Functional Requirements

FR-1: Section Instructions

Each artifact template must include a brief instruction block (HTML comment or frontmatter annotation) for every section, explaining what belongs there and what does not.

FR-2: Generation Prompts

Each artifact template must include or reference a generation prompt that agents can use to draft the artifact from higher-level governing artifacts. The prompt must specify which upstream artifacts to read and what context to synthesize.

FR-3: Review Checklists

Each artifact template must include a review checklist that adversarial review agents use to evaluate the artifact. The checklist must be specific to the artifact type (e.g., “Does the PRD define success metrics?” rather than generic “Is this complete?”).

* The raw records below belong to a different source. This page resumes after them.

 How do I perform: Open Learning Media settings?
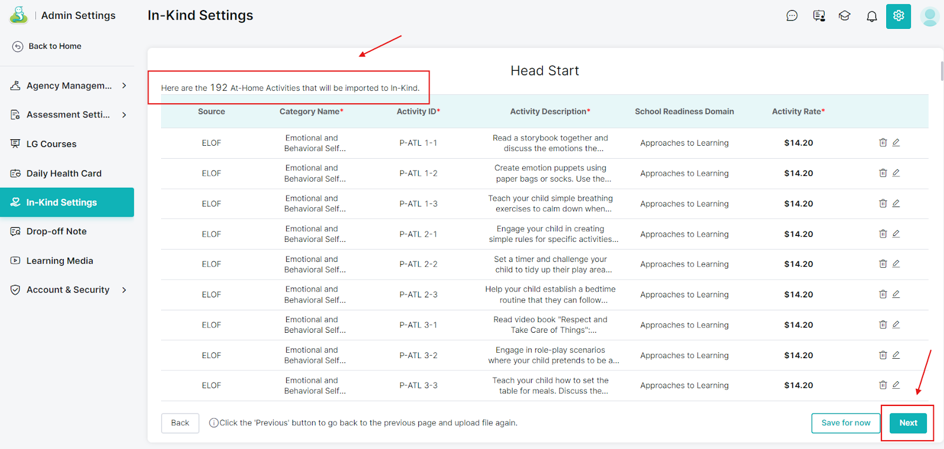point(60,261)
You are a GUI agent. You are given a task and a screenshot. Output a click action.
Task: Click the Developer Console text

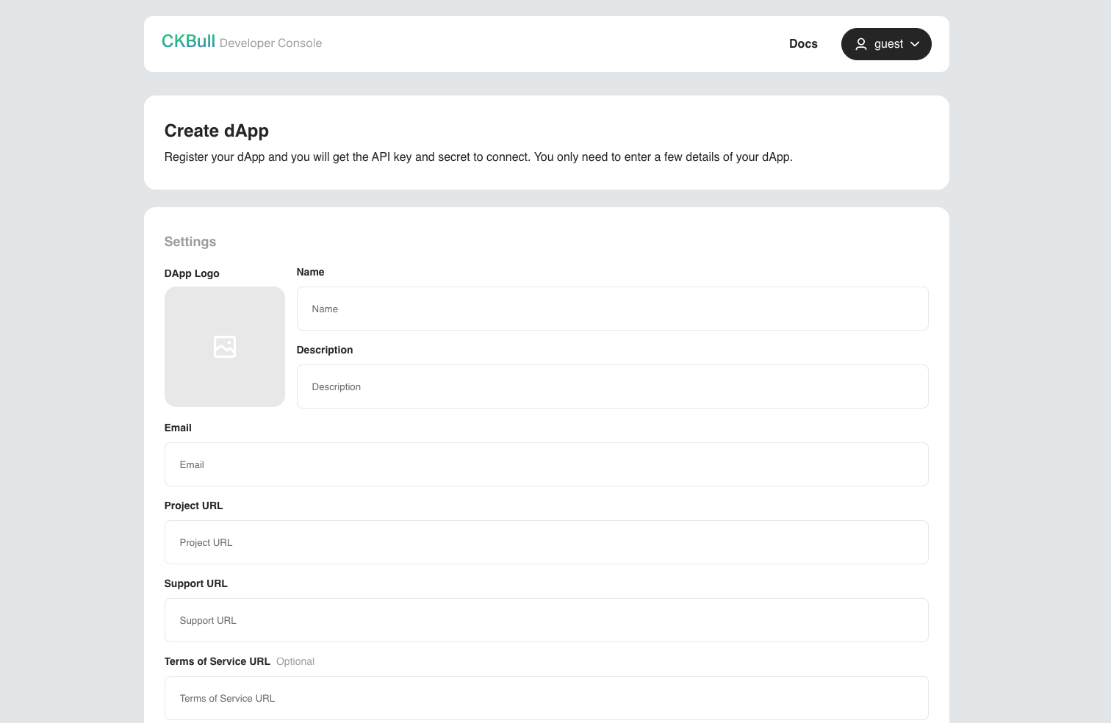coord(270,43)

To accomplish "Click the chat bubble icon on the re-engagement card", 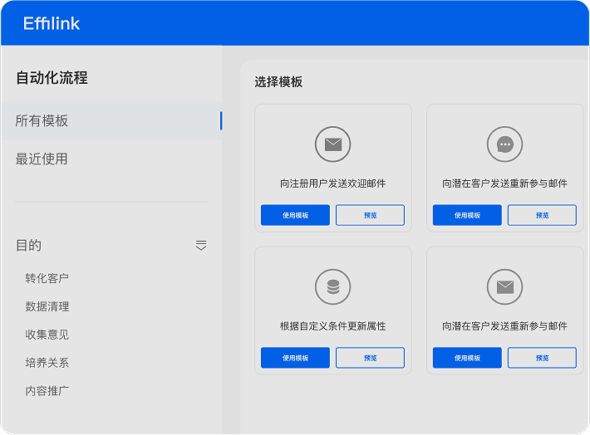I will click(505, 144).
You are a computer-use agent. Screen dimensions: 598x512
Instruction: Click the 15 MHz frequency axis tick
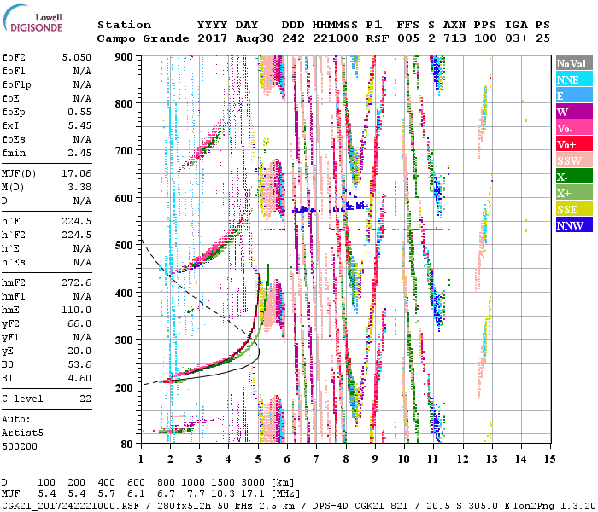[x=548, y=459]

FR-4: Relationship Declarations

Each artifact template must declare its upstream dependencies and downstream artifacts in a machine-readable format (frontmatter depends_on and enables fields), so the artifact graph can be traversed programmatically.

FR-5: Exemplar Artifacts

Each artifact type must include at least one exemplar — a fully worked example of a well-written artifact — either inline in the template or as a companion file. Exemplars should be drawn from real HELIX projects where possible.

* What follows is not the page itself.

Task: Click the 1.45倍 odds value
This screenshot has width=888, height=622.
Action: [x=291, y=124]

FR-6: AC↔Test Traceability Is a Template Requirement

Templates must bake in acceptance-criteria-to-test traceability so that coverage is mechanically checkable rather than asserted in prose:

  1. Stable AC IDs: user-story acceptance criteria carry stable identifiers of the form US-<n>-AC<m> (e.g. US-001-AC1). The ID survives edits so downstream artifacts and tests can reference a specific criterion by name.
  2. Given/When/Then shape: every acceptance criterion is a single Given/When/Then, one precondition, one action, one observable outcome — compound criteria are split.
  3. Story-level mapping matrix: the story test plan owns the per-criterion matrix that maps each US-<n>-AC<m> to the failing test(s) that prove it, keyed by the stable AC ID. The test-plan template does not duplicate this matrix — it aggregates strategy and allocates criteria to test layers (contract / integration / unit / E2E).
  4. Layer allocation: the aggregating test plan records which layer verifies each criterion class, so reviewers can see that no P0 criterion is unallocated.

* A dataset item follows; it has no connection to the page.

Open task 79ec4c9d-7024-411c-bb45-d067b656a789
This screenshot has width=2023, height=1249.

This requirement complements the honesty property in [[FEAT-016]]: stable AC IDs let the claims-vs-reality check resolve “this criterion is covered by test X” against a specific, named referent rather than against prose.

Note: template-conformance (FR-1..FR-5) catches missing or weak sections. It does not catch a well-formed artifact that asserts an untrue claim (a phantom test, an invented coverage figure). That honesty property is governed by [[FEAT-016]] — Artifact Honesty (Claims-vs-Reality).

FR-7: Decomposition Coverage (Story-per-FR, ADR-per-decision)

Templates bake in decomposition expectations so rigor is reproducible rather than left to runtime taste:

  1. Story per functional requirement: PRD functional requirements carry stable FR-n IDs and every FR-n maps to ≥1 user story US-n. A story may cover several FR-ns but should not bundle unrelated requirements without recorded justification. The FR→story mapping is a coverage floor, enforced as a blocking gap by reconcile-alignment (Acceptance Criteria Validation) — extra stories are always welcome; only a FR-n with no story is a finding.
  2. ADR per material decision: a material architecture/technology decision should be recorded in an ADR. This is an expectation, not a hard gate — “material” is too fuzzy to gate deterministically, so reviewers surface a missing ADR as a recommendation rather than a blocking failure.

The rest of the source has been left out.